With the announcement that Minneapolis’s city council had agreed to disband police departments, the national conversation between lawmakers has now turned to whether or not they agree with extending this to the entire United States, leaving one Democratic congresswoman in Florida facing a tough re-election challenge.
President Trump (R) has signaled his support for police and Joe Biden (D) has also noted that he does not support abolishing police departments, House Democrats like Rep. Lois Frankel in Florida may sway may be swayed into support the anti-Police measure.
Rep. Frankel released a statement voicing her support for the Justice in Policing Act, arguing that “America is experiencing a moment of national anguish, as we grieve for those killed by police brutality and racial injustice” and affirming that “our police should be guardians, not warriors.” As well, she noted that “this new legislation… increases police accountability and improves transparency in order to safeguard every American’s right to safety and justice.”
Frankel has not called for the abolition of the police, but this very same bill that she cosponsored is supported by all of the radial progressives in Congress that do support the bill and point to it as being the first step in the bigger anti-Police initiative.
In response to Frankel’s bill, Laura Loomer (R), who is challenging Frankel for her congressional seat, said that “removing qualified immunity for law enforcement would open a Pandora’s box of litigation that will bankrupt local governments and eradicate community police departments.” Moreover, “defunding the police is the ultimate goal of the left, and this legislation is a backdoor way to accomplish that by burdening police with expensive litigation.” Questioning if Frankel would “support removing immunity for members of Congress?,” Loomer concluded that Frankel wouldn’t because “it’s ludicrous.”
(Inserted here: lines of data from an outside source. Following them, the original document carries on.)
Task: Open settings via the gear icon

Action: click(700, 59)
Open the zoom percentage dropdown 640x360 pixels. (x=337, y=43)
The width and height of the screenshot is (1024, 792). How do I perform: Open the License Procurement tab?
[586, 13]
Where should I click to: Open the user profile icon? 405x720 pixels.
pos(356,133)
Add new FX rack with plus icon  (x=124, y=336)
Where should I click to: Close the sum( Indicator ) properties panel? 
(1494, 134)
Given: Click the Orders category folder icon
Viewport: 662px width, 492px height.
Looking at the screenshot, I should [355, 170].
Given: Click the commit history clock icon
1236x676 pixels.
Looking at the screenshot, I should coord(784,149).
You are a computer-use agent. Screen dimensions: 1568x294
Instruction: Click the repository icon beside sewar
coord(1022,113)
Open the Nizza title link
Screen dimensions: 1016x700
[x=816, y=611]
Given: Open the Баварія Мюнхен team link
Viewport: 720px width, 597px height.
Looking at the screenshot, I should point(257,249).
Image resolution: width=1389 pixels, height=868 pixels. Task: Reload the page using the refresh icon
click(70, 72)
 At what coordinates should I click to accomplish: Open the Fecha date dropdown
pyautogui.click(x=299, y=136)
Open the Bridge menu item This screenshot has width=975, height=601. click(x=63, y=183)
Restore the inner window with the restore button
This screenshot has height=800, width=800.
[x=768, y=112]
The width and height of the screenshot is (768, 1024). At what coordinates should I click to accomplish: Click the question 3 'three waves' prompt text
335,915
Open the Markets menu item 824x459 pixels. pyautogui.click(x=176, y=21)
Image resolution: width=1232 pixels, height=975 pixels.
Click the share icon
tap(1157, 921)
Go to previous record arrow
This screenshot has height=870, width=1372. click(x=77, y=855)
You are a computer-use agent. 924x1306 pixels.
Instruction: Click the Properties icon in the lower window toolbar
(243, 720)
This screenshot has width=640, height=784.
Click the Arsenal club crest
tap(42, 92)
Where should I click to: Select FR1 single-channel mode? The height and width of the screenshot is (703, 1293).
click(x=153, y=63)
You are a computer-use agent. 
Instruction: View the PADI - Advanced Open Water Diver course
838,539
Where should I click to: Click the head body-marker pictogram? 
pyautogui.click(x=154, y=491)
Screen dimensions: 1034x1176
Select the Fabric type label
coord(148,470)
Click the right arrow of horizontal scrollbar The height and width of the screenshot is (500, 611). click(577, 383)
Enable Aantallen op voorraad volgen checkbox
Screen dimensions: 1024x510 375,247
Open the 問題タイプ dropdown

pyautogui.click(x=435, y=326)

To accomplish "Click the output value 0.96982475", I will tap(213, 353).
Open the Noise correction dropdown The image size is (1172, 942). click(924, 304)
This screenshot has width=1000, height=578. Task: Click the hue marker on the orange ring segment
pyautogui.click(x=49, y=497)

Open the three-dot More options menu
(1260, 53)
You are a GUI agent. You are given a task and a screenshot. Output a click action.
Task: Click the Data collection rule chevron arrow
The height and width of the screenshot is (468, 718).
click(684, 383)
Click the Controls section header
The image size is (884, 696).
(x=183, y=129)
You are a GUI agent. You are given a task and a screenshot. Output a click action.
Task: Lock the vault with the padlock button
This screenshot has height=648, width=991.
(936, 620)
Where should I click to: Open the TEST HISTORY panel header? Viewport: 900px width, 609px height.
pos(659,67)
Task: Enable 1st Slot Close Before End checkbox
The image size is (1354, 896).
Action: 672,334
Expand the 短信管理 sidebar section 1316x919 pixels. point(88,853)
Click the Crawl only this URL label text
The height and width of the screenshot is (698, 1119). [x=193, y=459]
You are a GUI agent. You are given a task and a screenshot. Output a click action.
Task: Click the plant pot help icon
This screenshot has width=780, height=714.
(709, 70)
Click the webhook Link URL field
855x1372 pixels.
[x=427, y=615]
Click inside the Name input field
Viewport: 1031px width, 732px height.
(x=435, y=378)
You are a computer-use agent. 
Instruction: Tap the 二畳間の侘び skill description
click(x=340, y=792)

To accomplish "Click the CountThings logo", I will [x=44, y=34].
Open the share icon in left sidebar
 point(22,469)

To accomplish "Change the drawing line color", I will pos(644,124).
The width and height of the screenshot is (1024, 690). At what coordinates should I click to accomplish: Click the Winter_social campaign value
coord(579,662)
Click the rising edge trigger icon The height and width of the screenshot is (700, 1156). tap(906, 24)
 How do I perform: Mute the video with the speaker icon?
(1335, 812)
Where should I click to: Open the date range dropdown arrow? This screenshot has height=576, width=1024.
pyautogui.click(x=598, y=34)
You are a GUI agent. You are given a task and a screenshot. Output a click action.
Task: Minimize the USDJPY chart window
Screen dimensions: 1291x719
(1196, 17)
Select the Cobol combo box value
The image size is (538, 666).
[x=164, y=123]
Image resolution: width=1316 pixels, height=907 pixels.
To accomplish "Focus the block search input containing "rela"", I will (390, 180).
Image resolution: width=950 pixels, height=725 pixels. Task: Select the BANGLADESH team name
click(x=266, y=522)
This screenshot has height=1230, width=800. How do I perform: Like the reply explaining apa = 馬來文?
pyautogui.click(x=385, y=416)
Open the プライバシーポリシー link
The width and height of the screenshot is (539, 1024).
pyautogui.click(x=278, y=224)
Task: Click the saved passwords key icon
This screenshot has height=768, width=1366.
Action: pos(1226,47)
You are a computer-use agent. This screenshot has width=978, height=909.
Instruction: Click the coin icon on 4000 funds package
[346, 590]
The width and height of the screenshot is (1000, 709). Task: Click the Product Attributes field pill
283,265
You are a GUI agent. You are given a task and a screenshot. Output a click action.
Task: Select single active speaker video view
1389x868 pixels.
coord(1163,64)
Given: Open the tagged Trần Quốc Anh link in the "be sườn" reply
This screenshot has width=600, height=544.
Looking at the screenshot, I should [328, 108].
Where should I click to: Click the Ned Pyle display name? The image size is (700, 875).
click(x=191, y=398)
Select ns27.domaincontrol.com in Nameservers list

Similarly, Karen Giorno, former 2016 Trump Senior Advisor and Florida Chief Strategist who is also Loomer’s current Campaign Chief, stated that Frankel’s support for the bill “is a reactionary move to placate radicals.” Citing Frankel’s “nearly eight years in office,” Giorno concluded that “Frankel has been an absentee congresswoman.” “Of the four bills Frankel has ever introduced and passed, three of those came after Laura Loomer entered the race and criticized Frankel’s ‘do nothing’ service in Congress,” she explained.
Ultimately, Giorno believes that Frankel has not been effective as a lawmaker, detailing that she is “placating to the mob at the expense of the majority of police officers who bravely protect and serve their communities.”